== What the task asks ==
Set down again, exactly and only, the lines from the one that contains "The image size is (840, 405)." through the last line of the records below, both included, but not the pictures.

[Dataset entries]
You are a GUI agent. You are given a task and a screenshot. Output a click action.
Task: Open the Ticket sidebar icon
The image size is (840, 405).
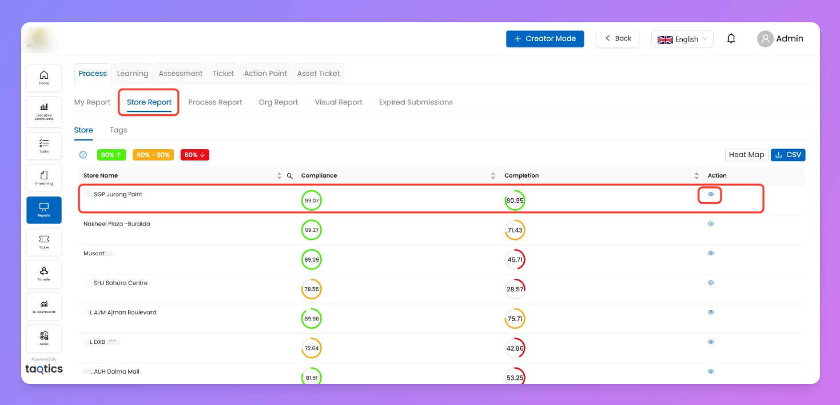pyautogui.click(x=44, y=242)
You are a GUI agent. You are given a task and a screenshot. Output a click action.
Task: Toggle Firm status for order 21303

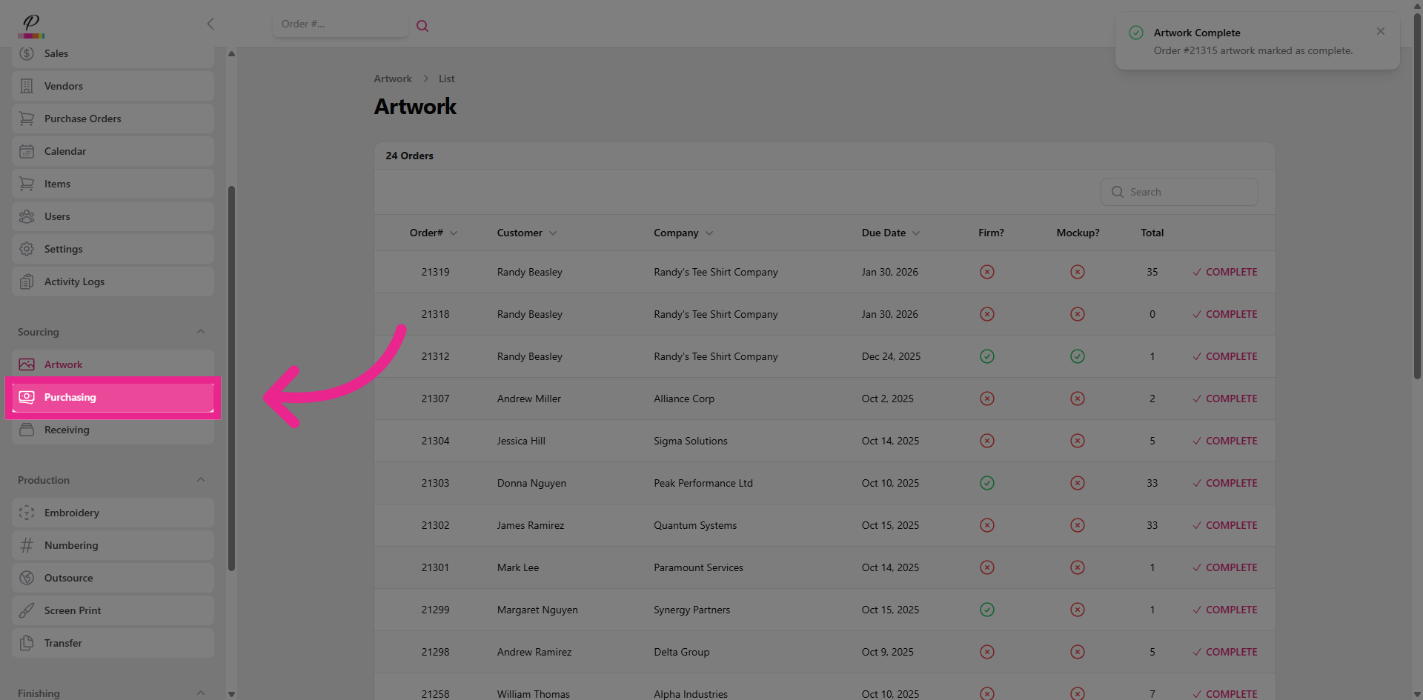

== Exercise solution ==
The image size is (840, 405).
pyautogui.click(x=44, y=242)
You are a GUI agent. You are given a task and a screenshot. Output a click action.
Task: Toggle Firm status for order 21303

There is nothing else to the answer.